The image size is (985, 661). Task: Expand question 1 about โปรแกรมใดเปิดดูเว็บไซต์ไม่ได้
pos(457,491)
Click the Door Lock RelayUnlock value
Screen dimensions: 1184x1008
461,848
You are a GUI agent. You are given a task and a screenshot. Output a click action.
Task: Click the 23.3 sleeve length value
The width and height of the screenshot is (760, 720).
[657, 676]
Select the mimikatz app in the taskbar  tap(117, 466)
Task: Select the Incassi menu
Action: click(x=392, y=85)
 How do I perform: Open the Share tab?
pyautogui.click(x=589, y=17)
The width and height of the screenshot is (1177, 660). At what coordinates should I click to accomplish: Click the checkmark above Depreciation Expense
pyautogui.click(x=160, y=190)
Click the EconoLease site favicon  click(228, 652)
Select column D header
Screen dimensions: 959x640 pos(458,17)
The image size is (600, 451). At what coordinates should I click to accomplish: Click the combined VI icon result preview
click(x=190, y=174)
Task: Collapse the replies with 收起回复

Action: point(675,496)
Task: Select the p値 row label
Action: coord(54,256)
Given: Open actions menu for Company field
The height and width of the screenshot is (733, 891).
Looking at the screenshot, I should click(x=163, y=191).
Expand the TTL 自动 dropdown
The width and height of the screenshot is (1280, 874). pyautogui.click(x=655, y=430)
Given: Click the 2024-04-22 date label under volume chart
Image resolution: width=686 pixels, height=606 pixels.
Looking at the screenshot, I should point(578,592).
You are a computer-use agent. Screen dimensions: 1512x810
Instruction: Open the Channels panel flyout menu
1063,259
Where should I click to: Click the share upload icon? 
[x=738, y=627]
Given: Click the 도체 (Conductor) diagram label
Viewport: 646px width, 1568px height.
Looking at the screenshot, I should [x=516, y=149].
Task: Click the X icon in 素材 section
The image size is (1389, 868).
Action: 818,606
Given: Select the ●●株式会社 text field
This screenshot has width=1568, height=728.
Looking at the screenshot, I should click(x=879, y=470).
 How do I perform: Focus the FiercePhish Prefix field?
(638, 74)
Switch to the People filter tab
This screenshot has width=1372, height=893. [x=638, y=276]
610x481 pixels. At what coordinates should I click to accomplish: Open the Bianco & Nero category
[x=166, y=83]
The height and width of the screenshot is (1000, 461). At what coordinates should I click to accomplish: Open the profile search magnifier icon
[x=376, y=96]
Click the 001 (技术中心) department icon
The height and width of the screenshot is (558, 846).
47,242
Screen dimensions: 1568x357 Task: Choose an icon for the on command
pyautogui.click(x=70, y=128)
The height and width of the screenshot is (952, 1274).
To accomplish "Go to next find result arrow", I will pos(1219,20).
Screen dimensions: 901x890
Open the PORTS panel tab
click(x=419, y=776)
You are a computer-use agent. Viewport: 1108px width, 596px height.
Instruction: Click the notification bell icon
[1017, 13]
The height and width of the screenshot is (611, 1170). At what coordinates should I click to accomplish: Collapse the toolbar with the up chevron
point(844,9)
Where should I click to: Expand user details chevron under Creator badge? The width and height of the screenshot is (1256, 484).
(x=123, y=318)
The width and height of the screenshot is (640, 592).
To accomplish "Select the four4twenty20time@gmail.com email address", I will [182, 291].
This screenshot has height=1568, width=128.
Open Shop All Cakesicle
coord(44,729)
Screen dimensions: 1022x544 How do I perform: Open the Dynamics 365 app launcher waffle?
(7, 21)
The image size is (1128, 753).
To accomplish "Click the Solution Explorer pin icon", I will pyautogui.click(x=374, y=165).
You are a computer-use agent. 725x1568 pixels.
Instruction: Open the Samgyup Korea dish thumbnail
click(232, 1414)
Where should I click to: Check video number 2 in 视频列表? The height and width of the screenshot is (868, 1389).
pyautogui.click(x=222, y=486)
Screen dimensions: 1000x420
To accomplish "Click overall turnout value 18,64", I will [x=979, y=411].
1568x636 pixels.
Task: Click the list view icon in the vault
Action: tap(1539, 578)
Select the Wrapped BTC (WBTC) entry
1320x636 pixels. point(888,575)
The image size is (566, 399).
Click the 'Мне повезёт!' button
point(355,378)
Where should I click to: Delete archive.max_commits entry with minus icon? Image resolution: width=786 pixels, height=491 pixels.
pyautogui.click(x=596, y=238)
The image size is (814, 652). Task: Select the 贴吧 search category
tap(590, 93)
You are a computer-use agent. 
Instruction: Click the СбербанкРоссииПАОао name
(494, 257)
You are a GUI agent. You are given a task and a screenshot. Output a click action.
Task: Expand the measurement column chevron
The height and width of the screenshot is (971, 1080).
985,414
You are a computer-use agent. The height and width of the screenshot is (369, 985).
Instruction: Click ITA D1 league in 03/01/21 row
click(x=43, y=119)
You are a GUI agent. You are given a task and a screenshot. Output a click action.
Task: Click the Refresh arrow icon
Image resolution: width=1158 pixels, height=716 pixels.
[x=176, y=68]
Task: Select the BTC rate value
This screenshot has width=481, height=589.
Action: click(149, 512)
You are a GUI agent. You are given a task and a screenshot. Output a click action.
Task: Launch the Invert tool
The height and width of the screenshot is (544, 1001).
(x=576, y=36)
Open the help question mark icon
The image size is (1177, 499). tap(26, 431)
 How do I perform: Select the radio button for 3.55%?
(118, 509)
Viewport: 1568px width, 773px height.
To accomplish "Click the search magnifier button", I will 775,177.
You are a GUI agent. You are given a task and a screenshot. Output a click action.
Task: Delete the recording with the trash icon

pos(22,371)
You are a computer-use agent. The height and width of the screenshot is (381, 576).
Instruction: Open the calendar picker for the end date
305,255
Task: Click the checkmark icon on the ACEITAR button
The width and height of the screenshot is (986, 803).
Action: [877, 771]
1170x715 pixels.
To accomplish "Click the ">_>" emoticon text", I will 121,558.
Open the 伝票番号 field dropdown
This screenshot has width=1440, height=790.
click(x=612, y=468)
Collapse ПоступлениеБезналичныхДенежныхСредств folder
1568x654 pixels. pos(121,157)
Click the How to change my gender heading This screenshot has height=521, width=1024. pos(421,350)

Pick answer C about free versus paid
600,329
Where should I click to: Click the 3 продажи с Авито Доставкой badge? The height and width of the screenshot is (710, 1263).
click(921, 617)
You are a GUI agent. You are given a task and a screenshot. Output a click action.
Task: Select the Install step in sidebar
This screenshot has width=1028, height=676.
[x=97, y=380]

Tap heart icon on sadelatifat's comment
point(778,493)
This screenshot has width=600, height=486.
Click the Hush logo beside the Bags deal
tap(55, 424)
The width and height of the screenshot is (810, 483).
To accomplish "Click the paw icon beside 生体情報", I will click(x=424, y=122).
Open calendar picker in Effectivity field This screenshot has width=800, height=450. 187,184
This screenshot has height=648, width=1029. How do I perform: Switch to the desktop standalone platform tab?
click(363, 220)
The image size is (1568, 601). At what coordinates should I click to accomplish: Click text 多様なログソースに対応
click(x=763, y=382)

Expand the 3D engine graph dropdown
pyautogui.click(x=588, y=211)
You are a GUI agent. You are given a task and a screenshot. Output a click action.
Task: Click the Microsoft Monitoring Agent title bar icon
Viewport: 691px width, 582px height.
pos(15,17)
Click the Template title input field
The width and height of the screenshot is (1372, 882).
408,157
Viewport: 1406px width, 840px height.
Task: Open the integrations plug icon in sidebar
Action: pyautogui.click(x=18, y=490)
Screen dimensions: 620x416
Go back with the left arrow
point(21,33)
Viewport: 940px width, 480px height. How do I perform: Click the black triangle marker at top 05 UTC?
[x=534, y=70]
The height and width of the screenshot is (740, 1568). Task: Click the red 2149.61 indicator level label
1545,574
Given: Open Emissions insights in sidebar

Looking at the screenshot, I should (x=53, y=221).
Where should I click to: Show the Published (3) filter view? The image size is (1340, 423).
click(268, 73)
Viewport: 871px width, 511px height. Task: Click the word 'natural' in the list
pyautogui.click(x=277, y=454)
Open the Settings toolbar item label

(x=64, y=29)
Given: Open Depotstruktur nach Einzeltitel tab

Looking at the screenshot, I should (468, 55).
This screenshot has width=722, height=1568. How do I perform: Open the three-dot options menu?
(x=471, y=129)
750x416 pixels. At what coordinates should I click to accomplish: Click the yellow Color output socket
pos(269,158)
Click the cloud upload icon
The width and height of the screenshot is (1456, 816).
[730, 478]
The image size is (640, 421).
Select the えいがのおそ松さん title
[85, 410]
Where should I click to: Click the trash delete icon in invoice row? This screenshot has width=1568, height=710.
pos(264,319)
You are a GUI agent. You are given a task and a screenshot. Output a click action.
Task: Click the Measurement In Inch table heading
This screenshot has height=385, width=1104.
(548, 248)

###

Task requirements:
Please copy each line of the material that has the string "heading" somewhere in it.

Answer for the task:
Click the How to change my gender heading This screenshot has height=521, width=1024. pos(421,350)
Task: Click the Measurement In Inch table heading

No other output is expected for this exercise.